Elles ont abouti à une fructueuse réflexion sur l'écriture qui devait naturellement encourager l'épanouissement de l'art calligraphique. Lié au respect de la parole sacrée du Coran, cet art s'impose aussi en raison de l'importance de l'art du livre dans les cours de culture persane où, depuis le Moyen Âge, la tradition culturelle associe la figure du prince lettré, du calligraphe et parfois aussi du poète.

Album de calligraphies persanes
Ces deux courts poèmes persans, de trois distiques chacun, ne sont pas accompagnés de la mention du nom du poète qui les a composés : celui de gauche évoque le plaisir de boire du vin au lever du jour, celui de droite la tristesse du cœur.
Ils sont calligraphiés en écriture nasta’liq par le calligraphe indien Mir ’Abd-ollâh Hoseyni qui a daté ces deux pages de 1063 de l’hégire (1652-1653 de notre ère). Cet artiste, fort fécond, vivait à la cour du grand moghol Châh Djahân (1628-1658), lui-même poète et amateur de poésie persane. ’Abd-ollâh Hoseyni a copié les poèmes sur de petits feuillets de papier marbré aux tons pastel, une pratique persane et indienne remontant au milieu du 16e siècle.

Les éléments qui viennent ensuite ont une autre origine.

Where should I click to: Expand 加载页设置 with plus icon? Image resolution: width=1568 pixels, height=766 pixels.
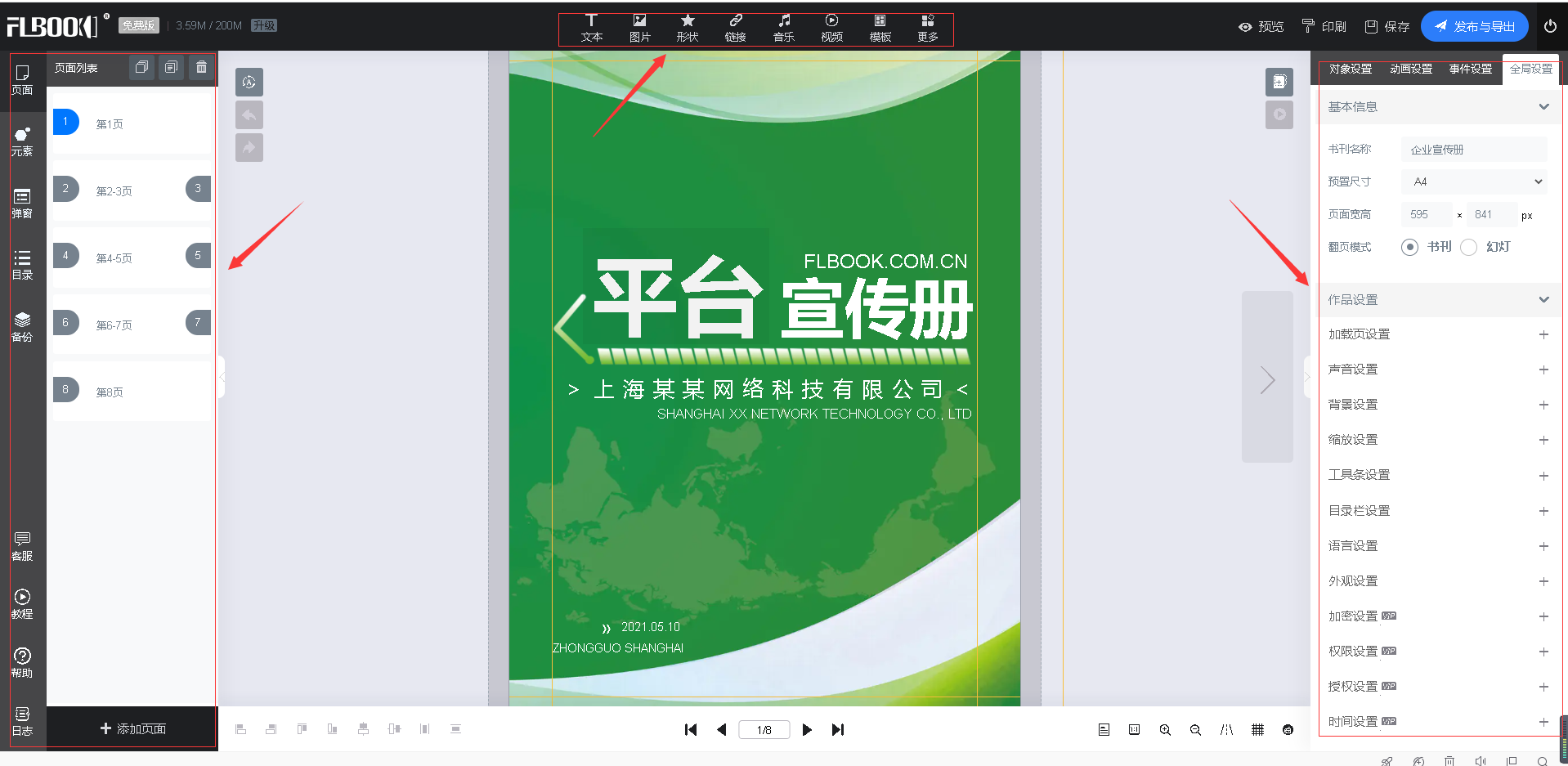tap(1543, 334)
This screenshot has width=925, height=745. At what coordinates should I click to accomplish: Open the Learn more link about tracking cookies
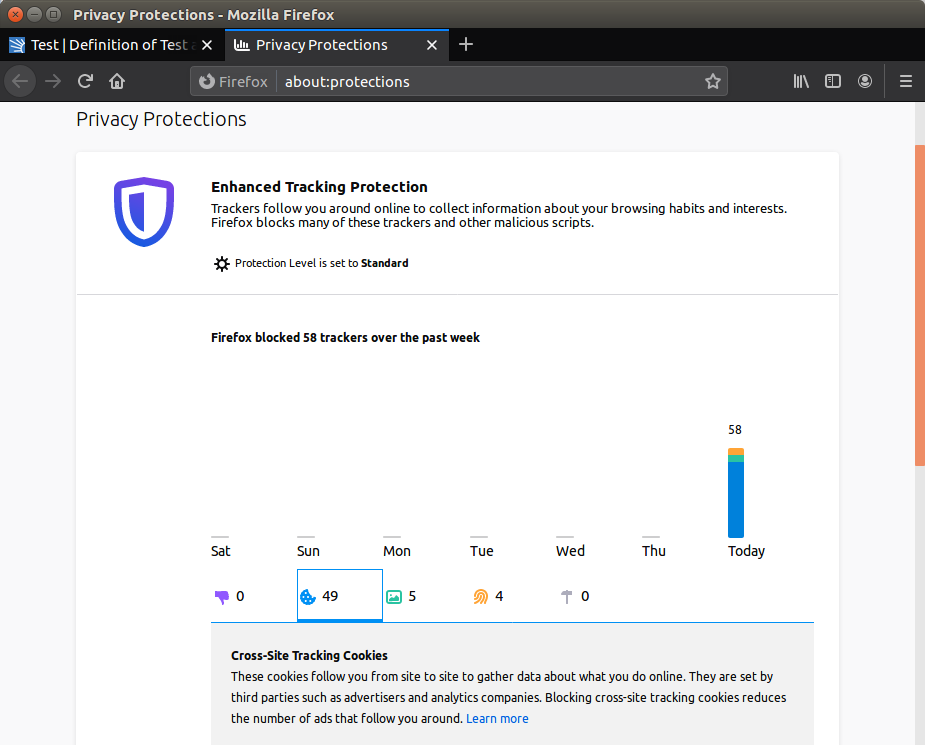(x=497, y=718)
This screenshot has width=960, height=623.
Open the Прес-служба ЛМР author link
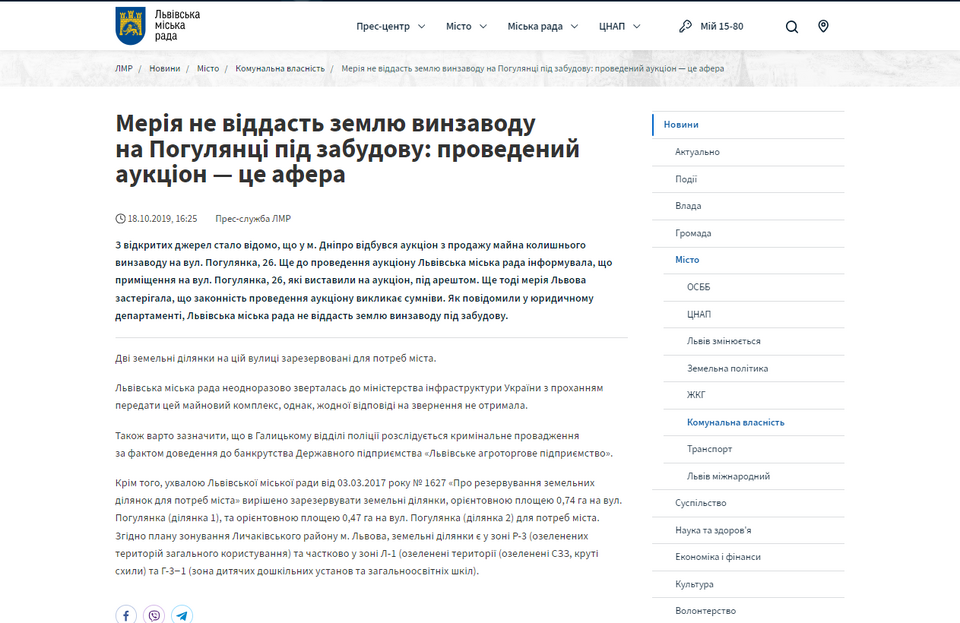click(x=253, y=218)
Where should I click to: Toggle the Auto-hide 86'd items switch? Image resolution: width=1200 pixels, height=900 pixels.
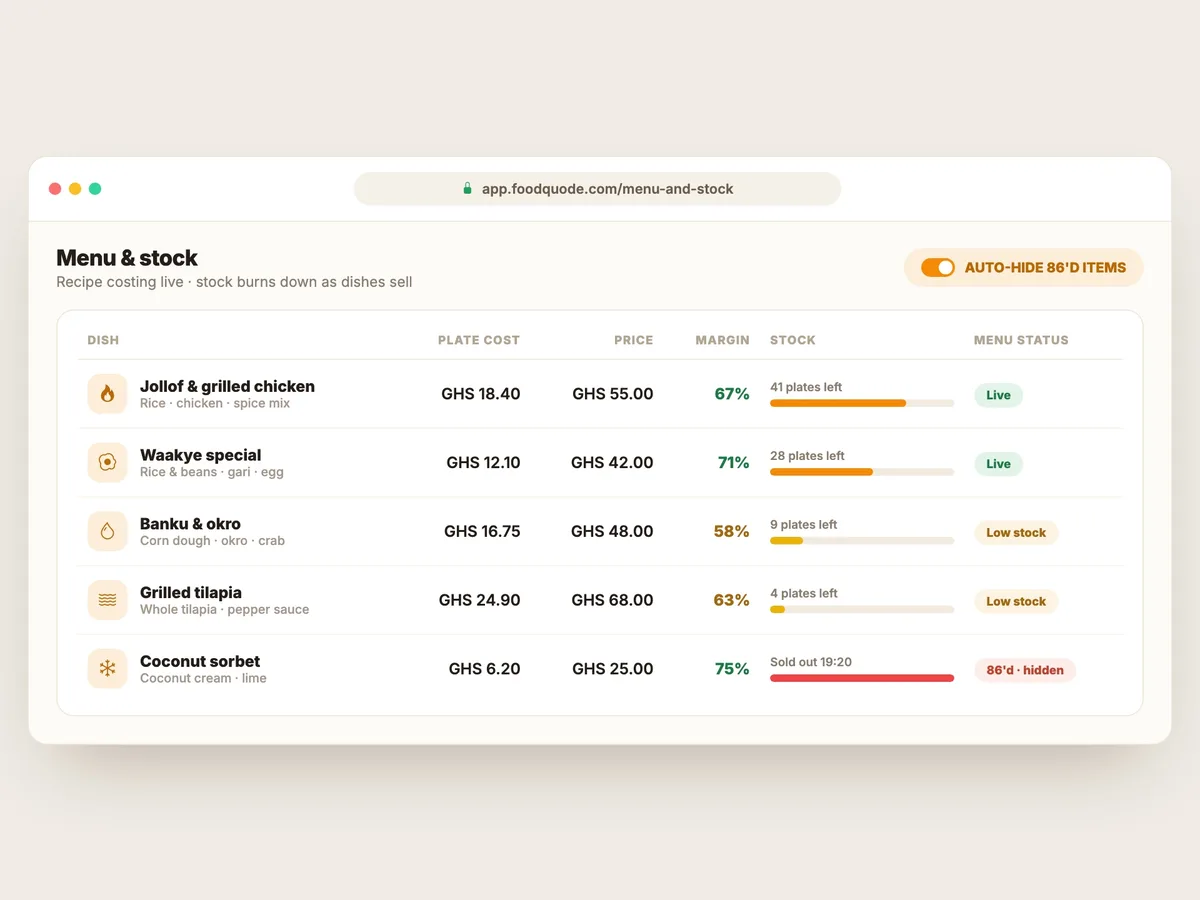point(938,268)
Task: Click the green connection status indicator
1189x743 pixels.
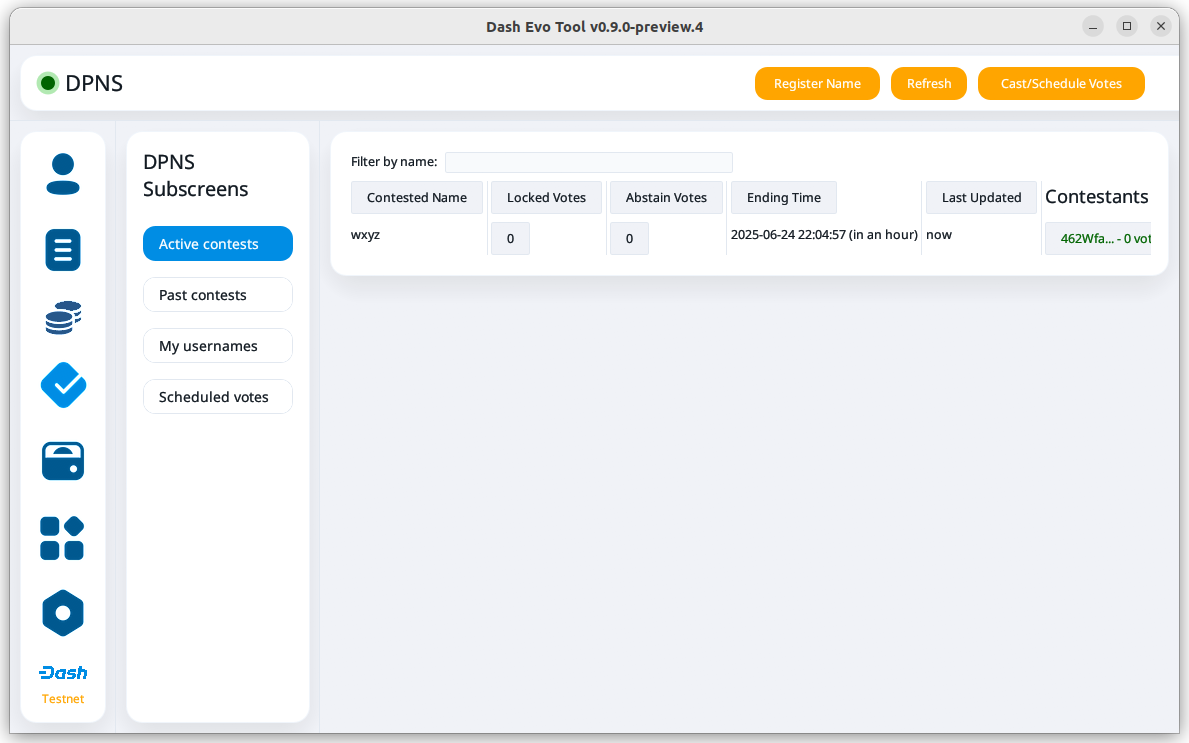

Le fond marbré met en valeur les formes arrondies et aériennes du nasta’liq. La feuille de droite, soigneusement lissée et apprêtée (peut-être a-t-on notamment fait usage de blanc d’œuf), a ensuite été sablée d’or : la technique du sablage, apparue en Perse au milieu du 15e siècle, consistait à éparpiller de fines gouttelettes d’or liquide.
Les encadrements ont été réalisés par collage de bandes de papier marbré d’autres types (peigne, corolles, caillouté), de très grande qualité. On sait d’ailleurs que certains ateliers indiens, spécialement au 17e siècle au Deccan, jouissaient d’une très grande renommée pour l’excellence de leurs productions.
Quant aux marges à dessin doré, elles pourraient être postérieures.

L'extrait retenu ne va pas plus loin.